4. Initiate voiding by manual stimulation, i.e., apply pressure with hands over suprapubic area or bend patient over to increase intra-abdominal pressure.

5. Record time and amount of voiding.

6. Record time and amount of fluid intake. If no fluid restriction, encourage daily intake of 2000-2500 mL per day. Limit in evening.

7. Repeat voiding by manual compression every 2 hours to prevent over-distention.

a. Set alarm clock for 2-hour intervals during the day.

b. Have the patient void twice during the night.

8. Instruct patient to do vaginal and rectal contractions to strengthen periurethral tissue (Kegel exercises).

a. Tighten the rectum and pelvis muscles.

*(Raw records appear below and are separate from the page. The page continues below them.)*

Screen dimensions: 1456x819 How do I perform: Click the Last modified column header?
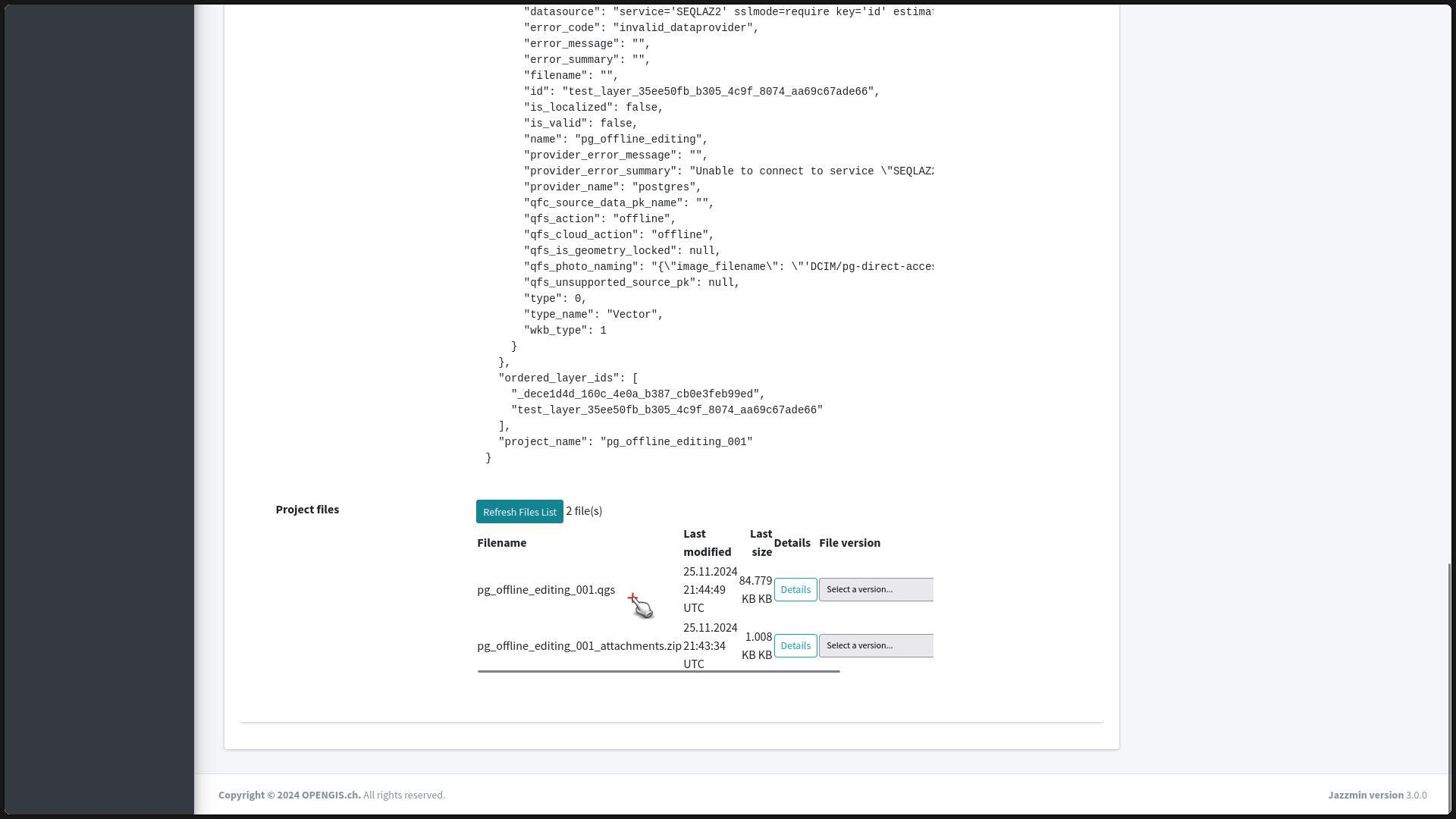coord(707,543)
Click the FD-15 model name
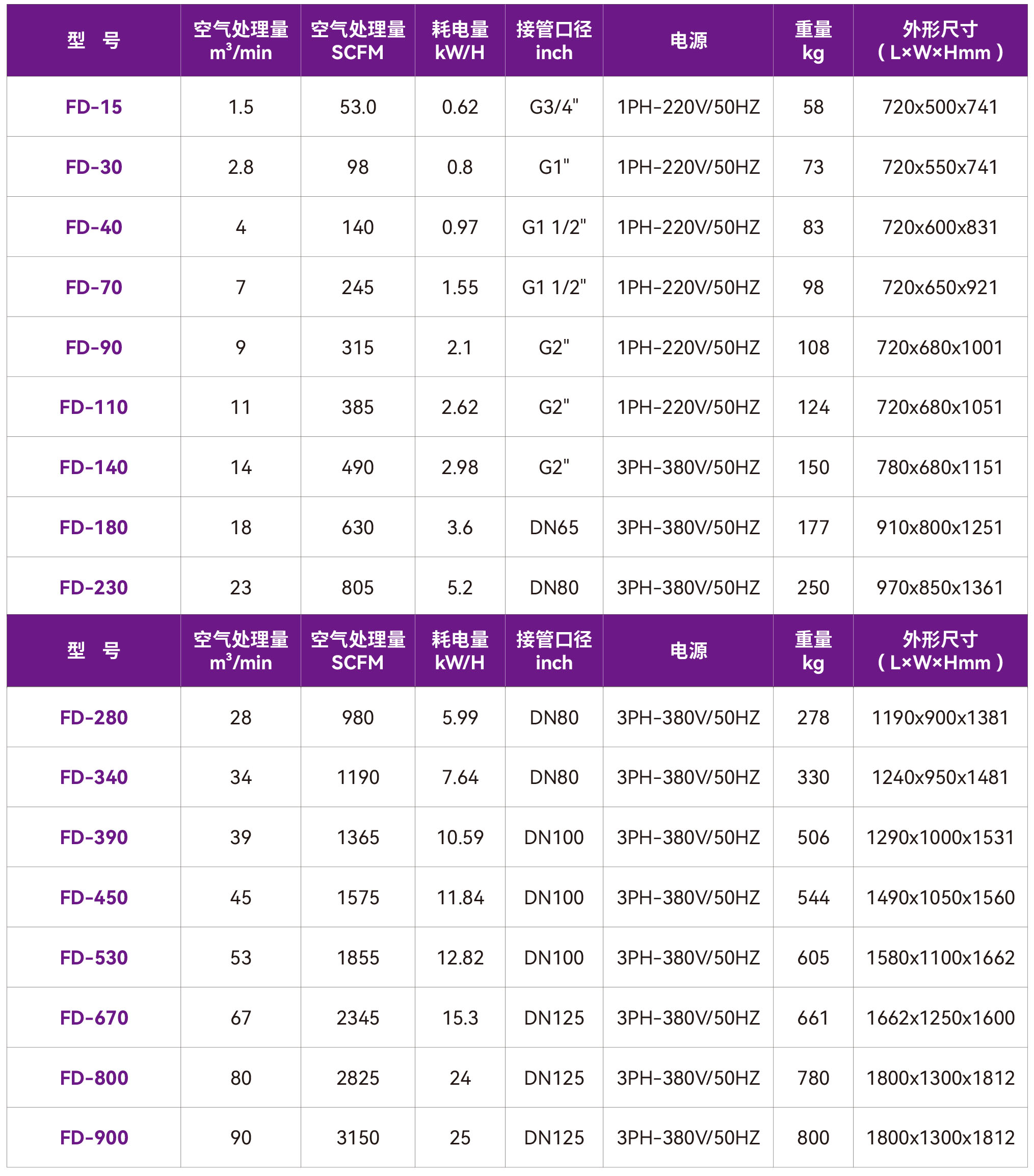The height and width of the screenshot is (1176, 1034). point(94,107)
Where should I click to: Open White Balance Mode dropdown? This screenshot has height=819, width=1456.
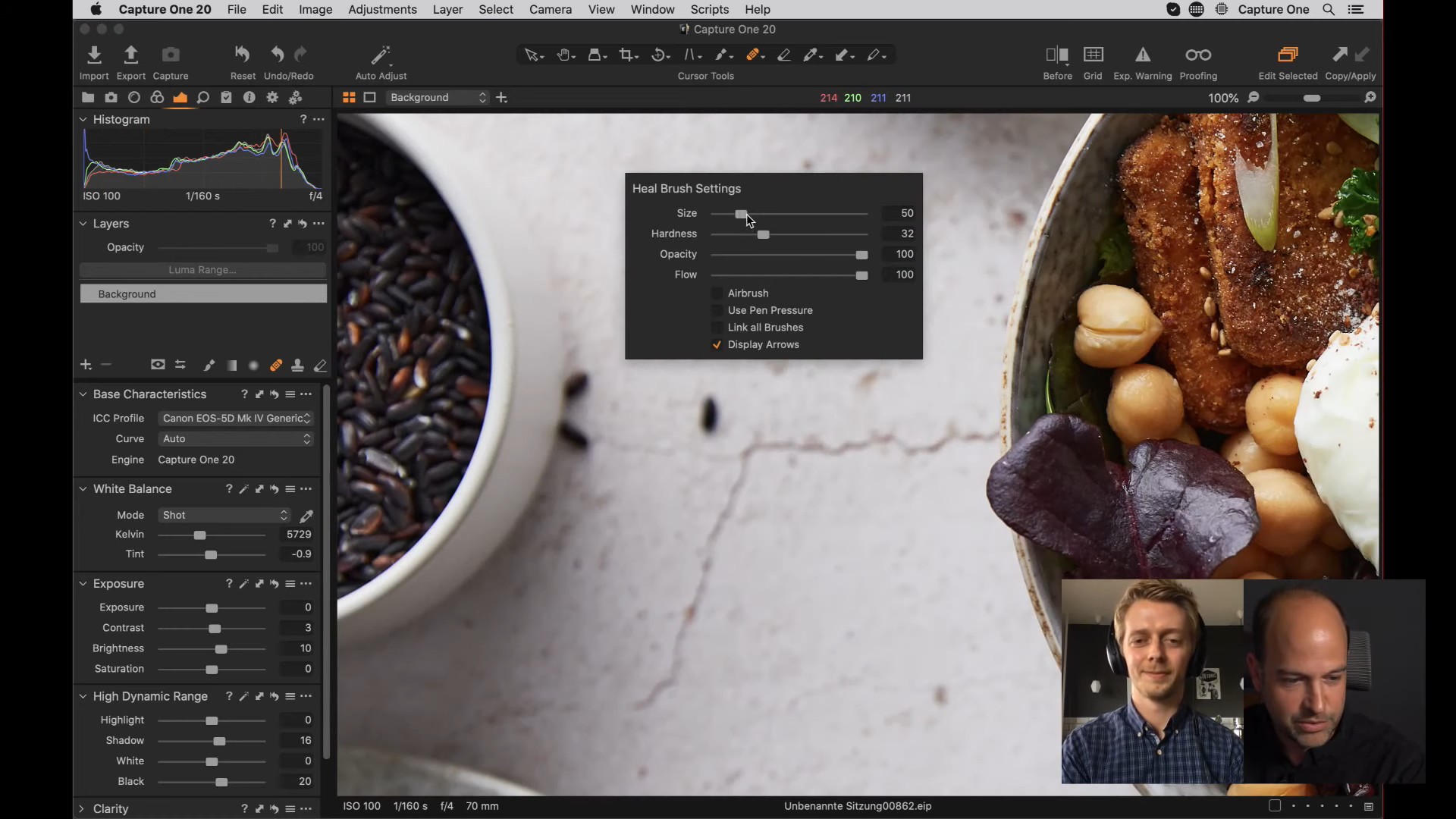coord(224,516)
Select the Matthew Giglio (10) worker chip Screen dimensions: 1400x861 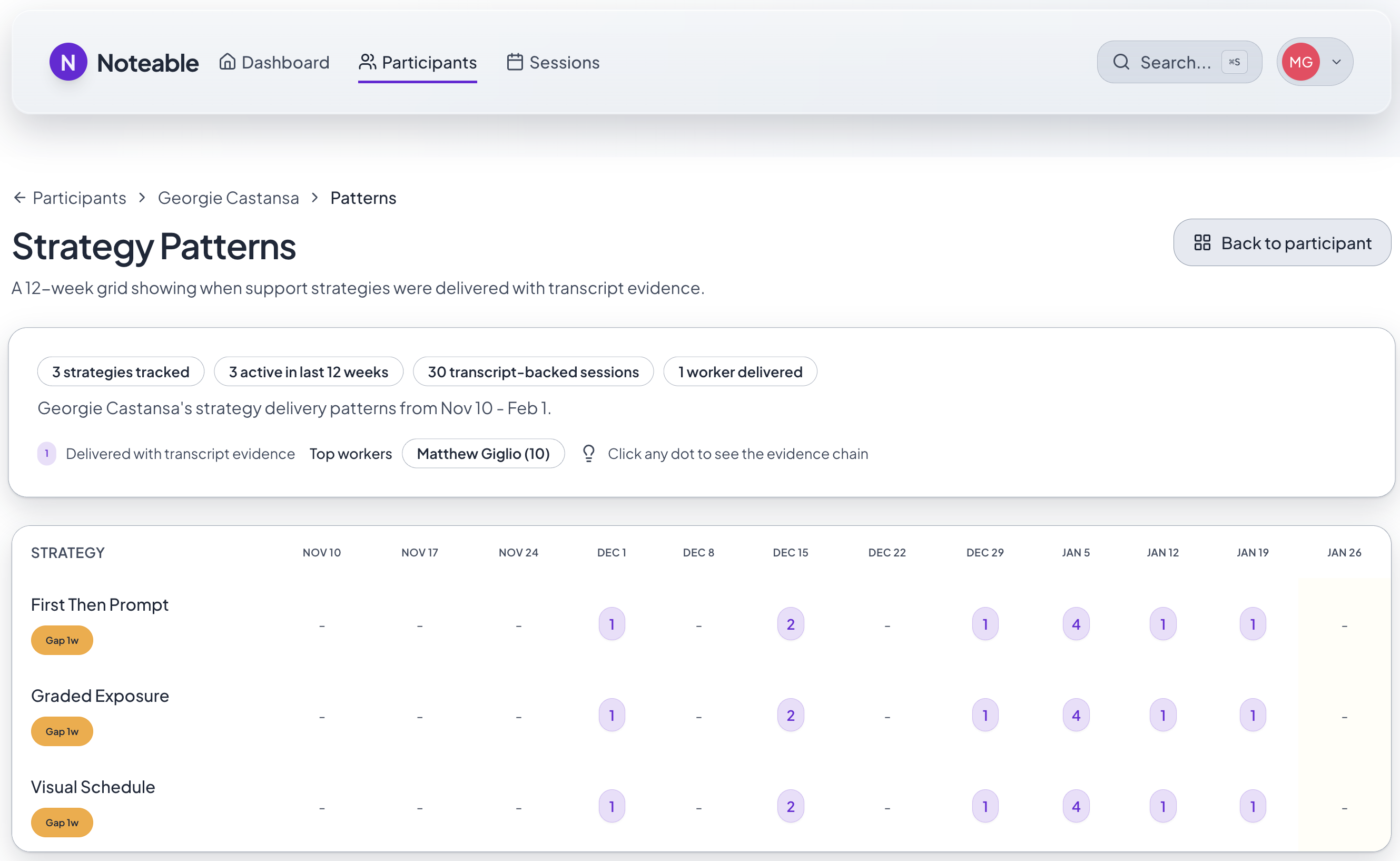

b. Hold the contraction while counting slowly to 10, relax to count of 10.

c. Continue relaxing and tightening 10 times (a relaxation and tightening count as 1).

d. Perform these exercises 10 times daily over a 6 to 8 week period.

e. Evaluation of exercise program is then done.

f. During the program, bed and clothing may be padded to protect them from becoming wet, avoid diapering, since this further demeans the person and may give “permission” to be incontinent.

AFTER CARE:


  1. Document in patient's record:

a. Procedure and observations.

b. Patient's response to procedure.



  1. Instructions given to patient/caregiver.

  2. Communication with physician when necessary.